Obwohl der deutsche Rekordmeister Bayern München in allen Wettbewerben bisher absolut im Soll liegt, macht sich an der Säbener Straße in diesen Tagen eine gewisse Unzufriedenheit breit. Die Art und Weise wie die Mannschaft von Trainer Felix Magath derzeit spielt, wird beim momentanen Bundesliga-Primus bemängelt. Um eine Wende herbei zu führen, kommt die Champions-League-Partie gegen Inter Mailand (20.45 Uhr/live bei Premiere) "zur rechten Zeit", wie Mannschaftskapitän Oliver Kahn behauptet. "Es ist wichtig zu sehen, wo wir international stehen. Deshalb kommt der Partie besondere Bedeutung zu." Der Torwart steht vor seiner 100. Partie in der Champions League.
Geht es nach Kahn, dann müsste im Giuseppe-Meazza-Stadion, wo die Münchner 2001 den Titel in der "Königsklasse" gewannen, ein ganz anderer FC Bayern auftreten als in den bisherigen Saisonspielen. "Da sind wir mal ausnahmsweise nicht Favorit.", erklärt der Torhüter. Die Einschätzung teilt auch der Vorstandschef Karl-Heinz Rummenigge, der von 1984 bis 1987 selbst das Trikot bei den nachträglich zum Meister ernannten Nerazzurri trug: "Wir sind nicht unbedingt Favorit, aber manchmal habe ich den Eindruck, dass das für unsere Mannschaft besser ist."

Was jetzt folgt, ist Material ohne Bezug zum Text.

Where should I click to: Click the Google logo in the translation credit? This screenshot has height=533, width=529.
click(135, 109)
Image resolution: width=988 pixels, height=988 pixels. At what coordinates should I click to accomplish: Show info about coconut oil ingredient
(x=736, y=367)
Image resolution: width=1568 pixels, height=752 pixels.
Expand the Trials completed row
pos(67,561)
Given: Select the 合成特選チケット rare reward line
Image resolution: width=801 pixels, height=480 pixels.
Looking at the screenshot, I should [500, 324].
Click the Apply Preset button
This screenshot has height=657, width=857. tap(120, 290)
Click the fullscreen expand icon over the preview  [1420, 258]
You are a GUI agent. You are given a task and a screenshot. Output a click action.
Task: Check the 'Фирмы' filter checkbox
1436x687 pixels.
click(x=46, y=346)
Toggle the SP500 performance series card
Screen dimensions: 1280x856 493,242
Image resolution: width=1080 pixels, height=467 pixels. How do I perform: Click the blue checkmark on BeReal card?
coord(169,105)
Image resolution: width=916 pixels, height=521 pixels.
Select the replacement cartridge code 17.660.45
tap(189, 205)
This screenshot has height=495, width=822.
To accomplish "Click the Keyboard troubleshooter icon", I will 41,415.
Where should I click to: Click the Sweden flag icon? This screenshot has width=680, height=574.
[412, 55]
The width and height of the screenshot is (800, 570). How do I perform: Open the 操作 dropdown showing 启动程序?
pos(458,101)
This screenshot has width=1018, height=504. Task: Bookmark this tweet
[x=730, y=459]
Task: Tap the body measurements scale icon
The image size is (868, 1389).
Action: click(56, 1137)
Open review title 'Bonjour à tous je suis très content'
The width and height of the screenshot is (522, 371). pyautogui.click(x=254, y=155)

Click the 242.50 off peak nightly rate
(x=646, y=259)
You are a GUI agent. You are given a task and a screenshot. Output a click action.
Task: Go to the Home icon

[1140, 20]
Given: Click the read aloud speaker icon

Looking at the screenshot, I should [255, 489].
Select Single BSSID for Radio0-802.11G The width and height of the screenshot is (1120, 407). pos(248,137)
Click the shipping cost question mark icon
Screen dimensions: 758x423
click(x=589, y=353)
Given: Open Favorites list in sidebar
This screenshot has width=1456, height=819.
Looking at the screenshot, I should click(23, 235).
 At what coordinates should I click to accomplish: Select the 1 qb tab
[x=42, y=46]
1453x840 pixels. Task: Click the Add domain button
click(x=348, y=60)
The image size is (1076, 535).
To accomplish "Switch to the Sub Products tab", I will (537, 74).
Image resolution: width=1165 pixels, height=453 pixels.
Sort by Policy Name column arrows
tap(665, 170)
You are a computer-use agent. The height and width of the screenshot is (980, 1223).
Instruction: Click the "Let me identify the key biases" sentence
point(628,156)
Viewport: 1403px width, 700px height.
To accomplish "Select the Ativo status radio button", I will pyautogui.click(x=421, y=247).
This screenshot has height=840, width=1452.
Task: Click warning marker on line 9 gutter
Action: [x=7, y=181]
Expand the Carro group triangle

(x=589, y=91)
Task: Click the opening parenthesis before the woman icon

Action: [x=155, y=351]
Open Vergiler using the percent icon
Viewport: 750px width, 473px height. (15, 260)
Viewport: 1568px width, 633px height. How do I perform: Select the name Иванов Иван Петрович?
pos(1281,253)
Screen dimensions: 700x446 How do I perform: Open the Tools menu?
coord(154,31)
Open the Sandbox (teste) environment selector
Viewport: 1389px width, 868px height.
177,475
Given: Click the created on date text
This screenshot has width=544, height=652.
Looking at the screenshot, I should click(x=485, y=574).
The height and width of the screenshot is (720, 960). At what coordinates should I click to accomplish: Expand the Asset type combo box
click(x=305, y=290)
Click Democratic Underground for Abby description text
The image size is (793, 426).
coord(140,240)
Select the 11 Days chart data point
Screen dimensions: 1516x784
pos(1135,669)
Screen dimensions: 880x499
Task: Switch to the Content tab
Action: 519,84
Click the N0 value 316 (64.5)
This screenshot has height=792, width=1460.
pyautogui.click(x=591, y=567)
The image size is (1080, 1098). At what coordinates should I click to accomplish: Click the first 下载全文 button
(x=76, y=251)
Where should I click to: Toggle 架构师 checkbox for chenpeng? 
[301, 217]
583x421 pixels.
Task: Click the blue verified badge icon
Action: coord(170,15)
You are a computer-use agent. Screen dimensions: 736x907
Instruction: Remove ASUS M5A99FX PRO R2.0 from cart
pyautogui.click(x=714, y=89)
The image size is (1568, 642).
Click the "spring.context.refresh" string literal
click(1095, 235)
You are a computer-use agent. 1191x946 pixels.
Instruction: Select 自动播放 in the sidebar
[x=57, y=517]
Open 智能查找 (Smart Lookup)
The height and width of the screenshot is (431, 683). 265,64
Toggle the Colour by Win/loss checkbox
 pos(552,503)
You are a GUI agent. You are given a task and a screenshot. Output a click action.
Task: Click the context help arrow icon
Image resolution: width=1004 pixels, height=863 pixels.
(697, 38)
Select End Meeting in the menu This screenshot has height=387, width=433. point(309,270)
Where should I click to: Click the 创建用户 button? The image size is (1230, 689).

"Ich will in Mailand gewinnen"
Der selbst erklärte Außenseiter gibt sich trotzdem ganz schön kess. "Es läuft noch nicht alles so richtig rund", gestand Trainer Felix Magath nach dem glücklichen Bundesliga-Sieg gegen Aufsteiger Alemannia Aachen (2:1) ein, von mutigen Prognosen hält ihn das aber nicht ab: "Ich will in Mailand gewinnen - und ich weiß, wir können das." Auch Stürmer Claudio Pizarro, der am Mittwoch wohl gemeinsam mit Roy Makaay angreifen darf, behauptet: "Wir haben das drauf."
Für die Bayern, bei denen aller Voraussicht nach der junge Andreas Ottl den verletzten Owen Hargreaves in der zentralen defensiven Mittelfeldposition ersetzen wird, ist es jedenfalls eine gute Gelegenheit zu beweisen, dass sie besser sind, als ihr derzeitiger Ruf. Der Gegner könnte tatsächlich dazu beitragen, dass bei den Münchnern der Knoten platzt. "Bei uns herrscht derzeit eine gewisse Verunsicherung, die Mechanismen greifen nicht so ineinander wie das sein sollte", sagt Kahn.
Und deshalb wäre Rummenigge, der schon seit Montag in Mailand weilt und dort seinen 51. Geburtstag feierte, auch schon "mit dem einen oder anderen Punkt" aus den beiden Spielen in Mailand und darauf bei Sporting Lissabon (18. Oktober) zufrieden.
Inter unter Zugzwang
Doch Inter Mailand müht sich derzeit nicht weniger uninspiriert ab: Auch der große Meisterschaftsfavorit in Italien ist Tabellenerster, doch zum Auftakt der Champions League gab´s ein 0:1 in Lissabon. "Inter steht gehörig unter Druck. Das kann ein Vorteil für uns sein", glaubt Kahn.
Neben dem Meistertitel "muss es unser Ziel sein, die Champions League zu gewinnen", erklärte Klub-Chef Massimo Moratti. Inter ist in den beiden vergangenen Jahren allerdings ähnlich früh gescheitert wie der FC Bayern: Im Viertelfinale war jeweils Schluss.
45 Millionen für Neuzugänge
Um seinen Traum zu verwirklichen, hat Moratti noch einmal 45 Millionen Euro aus seinem Öl-Imperium in seinen Klub gepumpt, dafür hat er namhafte Angestellte wie Zlatan Ibrahimovic, Hernan Crespo oder Patrick Vieira bekommen. "Ob das deshalb die bessere Mannschaft ist, muss man abwarten", meinte Hoeneß, zumal Inter am Mittwoch auf den rotgesperrten Vieira verzichten muss.
Unklar ist, wen Trainer Roberto Mancini alternativ aufbietet. Der 41 Jahre Busenfreund von Klub-Chef Moratti gilt als unentschlossen, wohl mit ein Grund, weshalb auch das Mailänder Starensemble derzeit bisweilen wirkt wie ein Haufen unsicherer Kantonisten.